Aim of the task = Rewrite the lines from the one containing "Open the Tools menu" through the one containing "pos(103,35)", both included, as a numbered list, skipping blank lines and leaving the pictures out.

══ Data entries ══

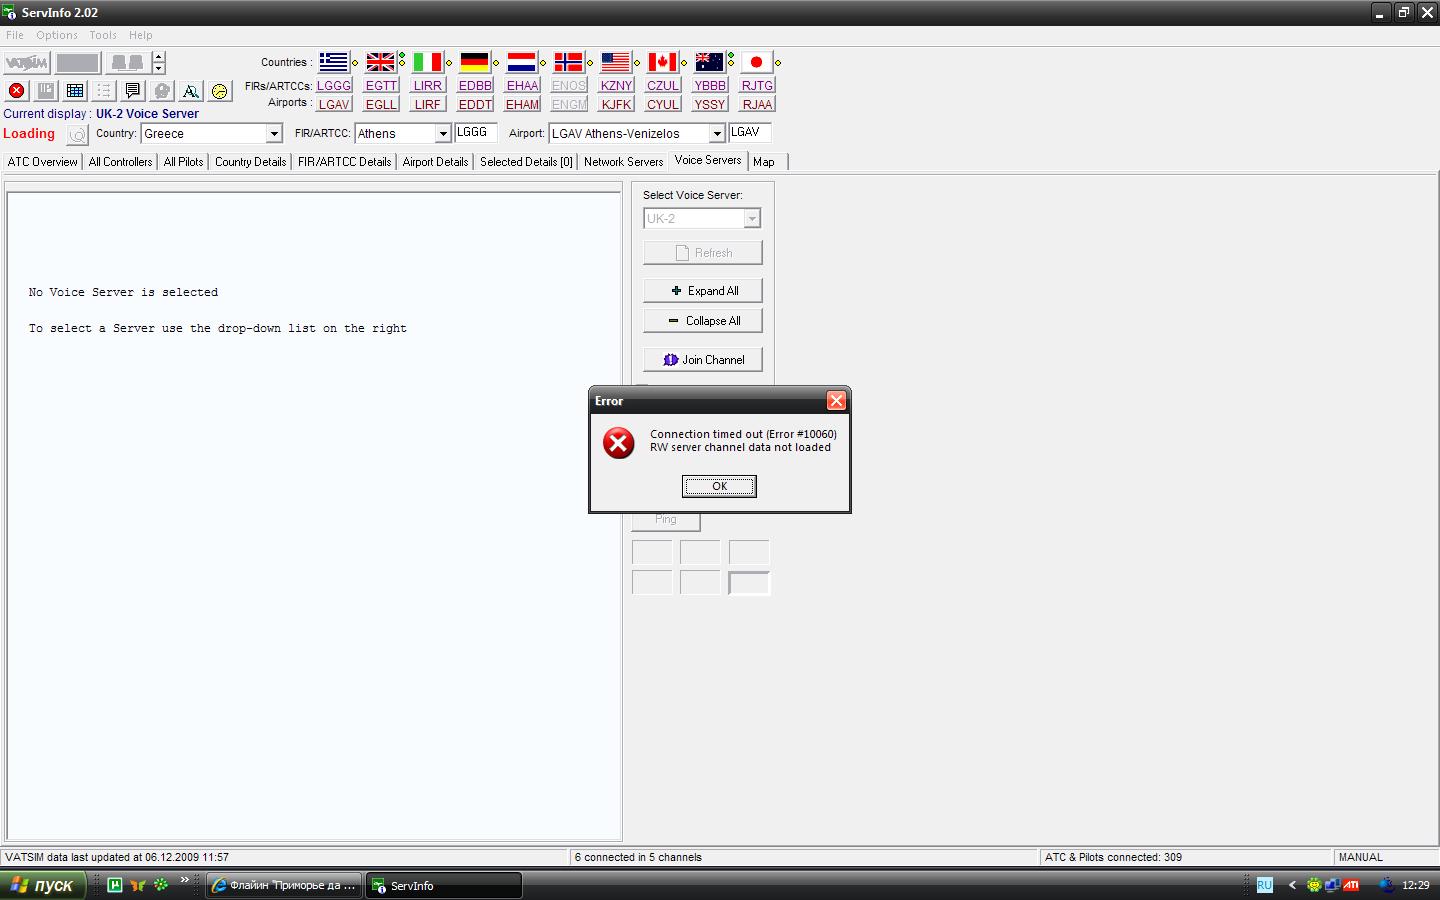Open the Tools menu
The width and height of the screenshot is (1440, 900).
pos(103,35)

═══
══ Data entries ══

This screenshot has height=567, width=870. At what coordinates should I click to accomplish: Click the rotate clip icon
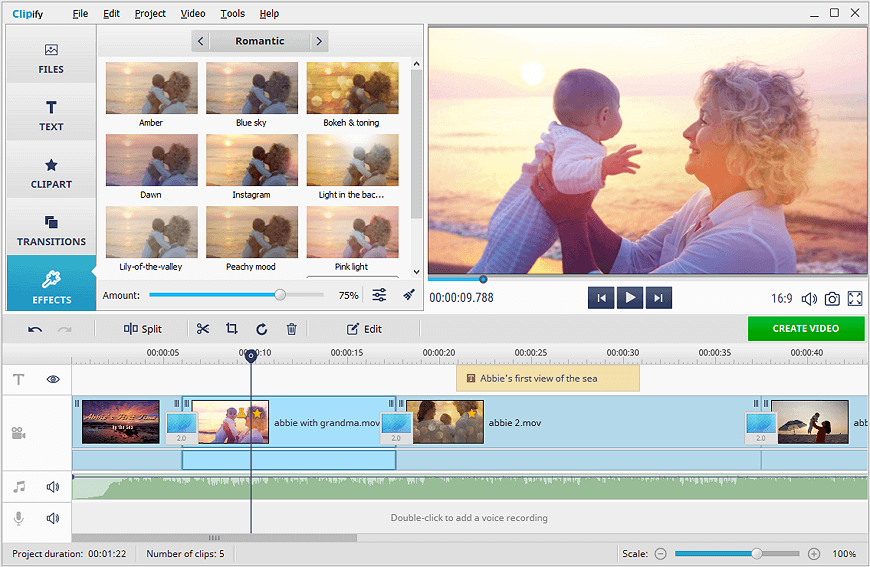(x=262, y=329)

═══

Result =
1. Open the Tools menu
2. The width and height of the screenshot is (1440, 900).
3. pos(103,35)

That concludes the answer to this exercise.